Ways to Conquer Indecision
Posted by: KC Orcutt
Published on: July 4th, 2012 at 12:00 PM
Indecision is something that affects us every single day. Some in more extreme cases than others. In one situation, it might just be browsing a menu at a restaurant and having no idea whatsoever what you’re in the mood for. In others, it might be as monumental of a decision to work for one company, or another.
Either way, we all handle indecision in different ways and sometimes in more productive (or quicker) ways than others. I personally am not good at making up my mind, and sometimes will choose by not choosing, which is probably the worst choice I could make.
I came across this interesting feature which helped break down some ways to conquer indecision. (I think… I’m still deciding).
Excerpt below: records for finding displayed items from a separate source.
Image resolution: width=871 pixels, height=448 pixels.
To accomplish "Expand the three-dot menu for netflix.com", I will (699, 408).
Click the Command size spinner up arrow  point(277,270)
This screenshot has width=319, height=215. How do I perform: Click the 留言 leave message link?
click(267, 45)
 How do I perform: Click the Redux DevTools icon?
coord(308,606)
The more intelligent you are or talented you are, the more likely your indecision stems from anxiety. This is important to think about, because anxiety takes more of an emotional toll than a practical one. If you are up in the air too much and getting stressed out about it, anxiety might alter your decisions and might even lead to regret. Remind yourself to choose when at a more relaxed mental state.
Mistrusting your instinct can also be dangerous. Making a gut decision can often be the best one. If you think about you it, if you don’t make the right decision, you can at least go about making the decision the right way. Think about your options and consequences, and if you have a gut feeling, listen to it.
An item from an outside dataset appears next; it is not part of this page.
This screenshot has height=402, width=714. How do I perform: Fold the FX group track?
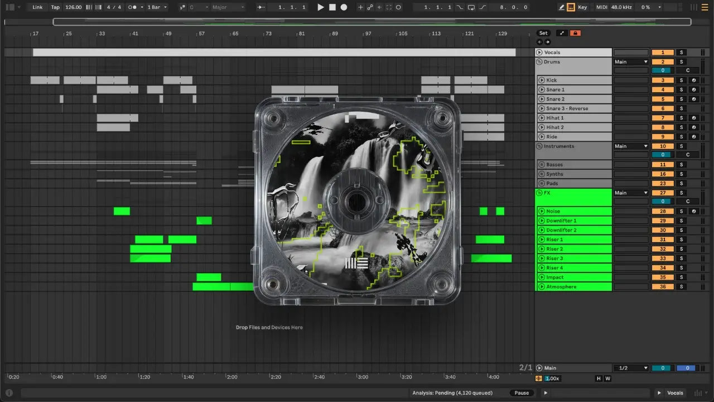[539, 193]
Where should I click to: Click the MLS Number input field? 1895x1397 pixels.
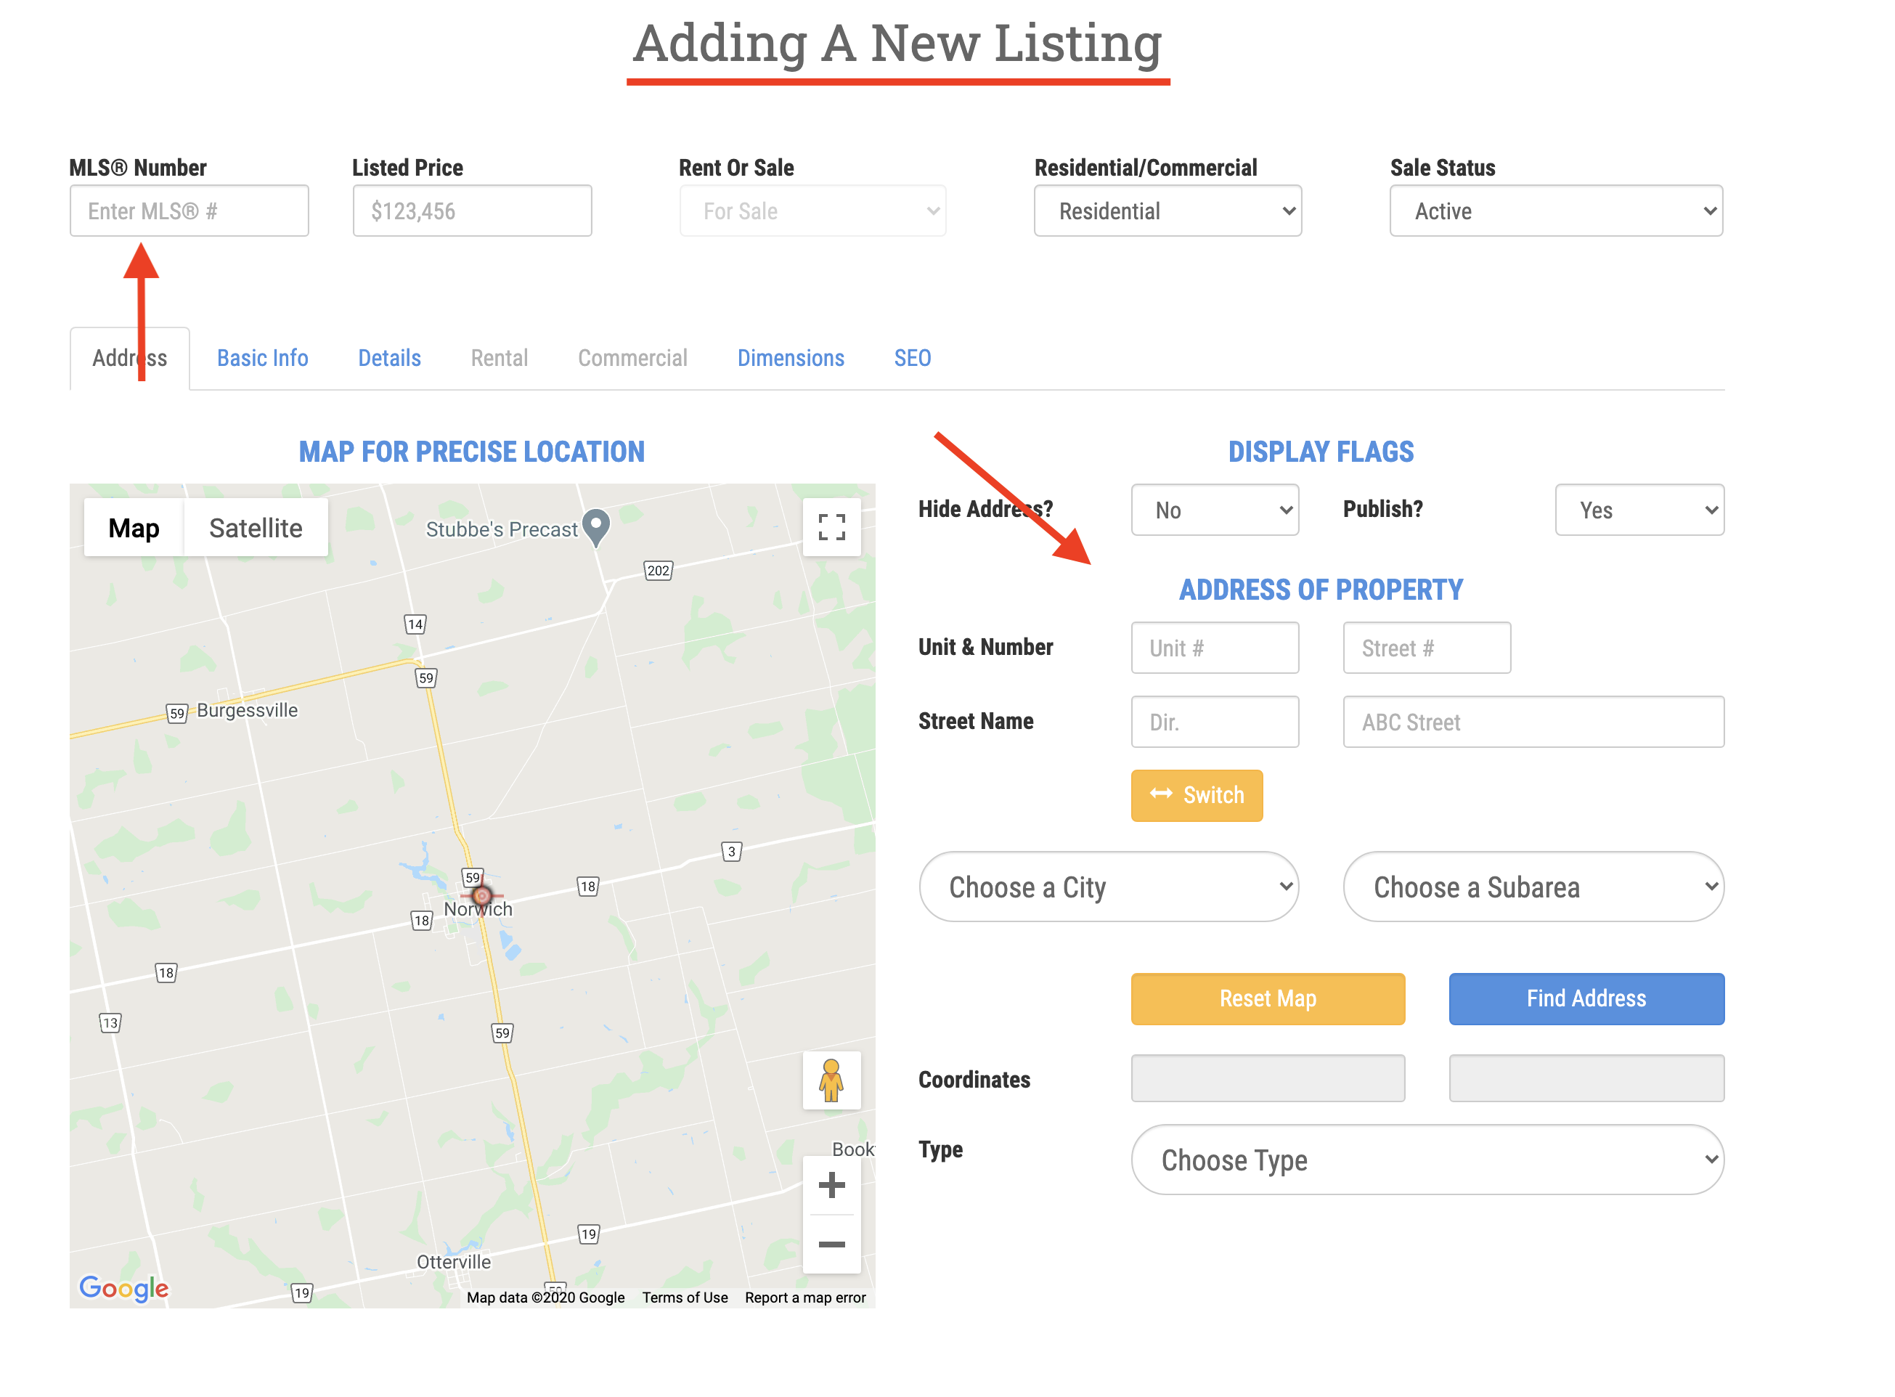(x=189, y=211)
Beware the paradox of choice. This I found interesting because I was never good at multiple-choice tests. I could argue and fathom who multiple answer choices could be the correct one. Shopping for too much advice or reason is a bad thing. Less is more.
Prioritize your decisions in relation to your demands and fears. Don’t let the potential outcomes become blurry from fear. This will help you make rational choices.
Accept that you might simply not know. Analyzing potential outcomes too often can be negative. Act, examine and then make adjustments and move on. Don’t dwell on a bad decision.
And worst case, you can always flip a coin.
Do you think you ‘suffer’ from indecision? How do you go about making the right choice? Are you one to make pro/con lists or one to forget about it by flipping a coin? Are you the last to order at a restaurant?